Answer these questions from the text on Grim Dawn:
(a) What is the name of the setting where Grim Dawn takes place?
(b) On what date did Crate Entertainment announce Grim Dawn development?
(c) How often did Crate intend to provide new gameplay content through expansions?

[[ Given text, beginning ]]

Grim Dawn is an action role-playing game (ARPG), developed and published by Crate Entertainment for Microsoft Windows in February 2016 and released for Xbox One in December 2021. Developed using the Titan Quest engine, it is set in a thematically dark fictional world loosely based on the Victorian era. It has received generally favorable reviews from critics.

Plot
Grim Dawn takes place in Cairn, a setting in which humanity has been brought to near extinction by a trans-dimensional war.

The conflict begins when the humans in the setting begin to contact Aetherial entities from another dimension. Using what was learned from these entities, they open a portal to bring one into their own dimension and learn that the Aetherials could possess humans, and that these humans would retain enhanced abilities after the spirit was removed from the host. The people then released more Aetherials into the world, who themselves opened more portals and would intend to use humanity for their own purposes.

This attracted the attention of another race known as the Cthonians, who declared war to destroy humanity before it could be completely dominated. The war caused enormous numbers of casualties to the human population and damaged the fabric of reality, causing additional horrors to manifest.

The remaining human survivors reside in scattered enclaves, observing the war to learn of their enemies' weaknesses and using powers gained from exposure to the warp to prepare to retaliate at the invaders.

Gameplay

Grim Dawn is an action role-playing game that features fast-paced combat and emphasizes collecting loot, such as armor, potions, weapons, and money. The game's crafting system is similar to the one used in Warcraft III: Reign of Chaos's popular mod Defense of the Ancients. Grim Dawn also builds upon systems from Titan Quest, including improved physics, location-specific damage effects, dismemberment, the addition of factions, and a completely redesigned quest system.

Development
Crate Entertainment announced on July 27 2009, that they had licensed the Titan Quest engine from Iron Lore and announced Grim Dawn development on January 21, 2010. Initially, few details were revealed, with Crate Entertainment stating that Grim Dawn is set in a thematically dark fictional world loosely based on the Victorian era.

Grim Dawn's development is notable for Crate Entertainment's open appeal to their fans for financial support. In a posting on the game's official website, the developers announced that after a period of increased email activity from fans wishing to donate to Crate to support the project, they had added a pre-order page to the game's official website allowing fans to contribute to the project in an official manner. Fifteen days later in another posting on the game's official website, Crate stated that they had received financial support from the gaming website Gamebanshee and one of the authors of the gaming-related web comic Penny Arcade. Despite this support from their fans and various websites, Crate manager Arthur Bruno stated in an interview with The Escapist that pre-orders made for only a very small percentage of Grim Dawns total budget. In a later interview with the gaming website Big Download, Bruno again confirmed that donations and pre-orders alone were insufficient to fund the project completely. Additionally, Bruno revealed that Crate intended to provide new gameplay content for Grim Dawn through expansions every six to ten months.

[[ Given text, end ]]
[[ Entries shown, beginning ]]

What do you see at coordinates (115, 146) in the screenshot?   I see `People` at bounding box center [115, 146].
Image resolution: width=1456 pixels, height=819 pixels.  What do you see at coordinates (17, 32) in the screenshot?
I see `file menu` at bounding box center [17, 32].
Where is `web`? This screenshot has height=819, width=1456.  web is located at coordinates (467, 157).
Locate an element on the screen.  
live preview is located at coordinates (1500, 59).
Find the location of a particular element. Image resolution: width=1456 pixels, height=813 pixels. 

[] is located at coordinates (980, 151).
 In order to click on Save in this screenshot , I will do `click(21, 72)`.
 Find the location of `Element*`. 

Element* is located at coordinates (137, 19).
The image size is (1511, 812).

[[ Entries shown, end ]]

▶ **Response area**:
(a) Cairn
(b) January 21, 2010
(c) Every six to ten months